Alexandria Engineering Journal (Apr 2025)
ReliefF guided variable spiral tuna swarm optimization algorithm with somersault foraging for feature selection
Abstract
The feature selection (FS) technique is a powerful knowledge discovery tool for understanding complex problems by identifying the most relevant features. With the rapid development of high-throughput technologies, high-dimensional, multi-text and multi-classification data have become increasingly common, FS is considered as an effective method for dimension reduction. So a ReliefF guided variable spiral tuna swarm optimization (TSO) algorithm with somersault foraging was proposed to solve the FS problem. Firstly, inspired by the sudden flipping behavior of manta rays when capturing plankton, a novel somersault foraging strategy is introduced to help the TSO algorithm escape from local optima.

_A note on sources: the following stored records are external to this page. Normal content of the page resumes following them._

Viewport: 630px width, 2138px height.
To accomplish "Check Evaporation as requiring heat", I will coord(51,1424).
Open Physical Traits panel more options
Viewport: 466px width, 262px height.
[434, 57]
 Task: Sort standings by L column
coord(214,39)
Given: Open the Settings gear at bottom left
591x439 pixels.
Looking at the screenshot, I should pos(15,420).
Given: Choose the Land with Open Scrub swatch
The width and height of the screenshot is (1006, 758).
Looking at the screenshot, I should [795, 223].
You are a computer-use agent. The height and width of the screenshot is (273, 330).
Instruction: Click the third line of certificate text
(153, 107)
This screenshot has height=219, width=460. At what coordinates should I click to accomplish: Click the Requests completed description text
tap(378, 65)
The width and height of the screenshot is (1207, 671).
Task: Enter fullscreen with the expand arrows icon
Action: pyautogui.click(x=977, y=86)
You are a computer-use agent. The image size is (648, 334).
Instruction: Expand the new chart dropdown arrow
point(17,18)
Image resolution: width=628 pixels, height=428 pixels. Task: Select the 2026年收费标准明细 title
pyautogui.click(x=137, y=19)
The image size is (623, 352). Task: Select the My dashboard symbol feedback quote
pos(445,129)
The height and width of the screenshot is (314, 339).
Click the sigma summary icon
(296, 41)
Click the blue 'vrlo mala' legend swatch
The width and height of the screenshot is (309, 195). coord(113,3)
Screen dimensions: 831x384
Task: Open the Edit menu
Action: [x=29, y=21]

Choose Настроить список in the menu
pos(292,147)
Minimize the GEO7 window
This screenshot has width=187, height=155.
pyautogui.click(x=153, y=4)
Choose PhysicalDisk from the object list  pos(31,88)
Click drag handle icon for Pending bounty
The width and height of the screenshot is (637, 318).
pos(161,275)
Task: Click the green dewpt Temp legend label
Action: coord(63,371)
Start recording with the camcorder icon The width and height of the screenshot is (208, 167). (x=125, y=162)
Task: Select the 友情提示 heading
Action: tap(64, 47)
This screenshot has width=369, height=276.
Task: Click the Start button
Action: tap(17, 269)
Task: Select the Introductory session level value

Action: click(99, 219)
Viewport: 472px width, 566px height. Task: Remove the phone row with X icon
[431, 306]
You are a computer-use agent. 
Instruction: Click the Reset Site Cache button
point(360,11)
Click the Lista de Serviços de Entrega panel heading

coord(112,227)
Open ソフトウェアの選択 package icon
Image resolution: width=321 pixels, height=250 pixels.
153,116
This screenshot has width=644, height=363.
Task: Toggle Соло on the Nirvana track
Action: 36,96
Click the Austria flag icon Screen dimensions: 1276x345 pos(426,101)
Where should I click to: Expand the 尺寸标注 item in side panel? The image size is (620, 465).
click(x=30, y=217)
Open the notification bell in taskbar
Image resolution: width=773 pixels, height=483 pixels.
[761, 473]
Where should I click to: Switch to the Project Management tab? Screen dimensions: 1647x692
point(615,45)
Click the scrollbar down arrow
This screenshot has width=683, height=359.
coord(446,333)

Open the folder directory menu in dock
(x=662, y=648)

Secondly, a ReliefF-guided strategy is incorporated to add and remove features so as to improve the classification accuracy. Additionally, seven different mathematical spirals are employed to replace the original spiral foraging pattern in the TSO algorithm. By adjusting the search scope of the spiral foraging strategy, this approach enhances the search performance of the algorithm and reduces the likelihood of getting trapped in local optima. The proposed algorithm was tested on 18 UCI datasets. The first set of experiments demonstrates the effectiveness of the somersault foraging strategy, ReliefF guiding strategy and variable spiral strategy. The RReTSO CY algorithm successfully reduces the average fitness value, achieves higher classification accuracy and selects fewer features. In the second set of experiments, RReTSO CY is compared with other binary swarm intelligence optimization algorithms, with results indicating that the proposed method effectively reduces the feature subset size, improves classification accuracy and achieves the lowest average fitness value. Finally, the Wilcoxon rank-sum tests were conducted to statistically validate the effectiveness of the proposed algorithm.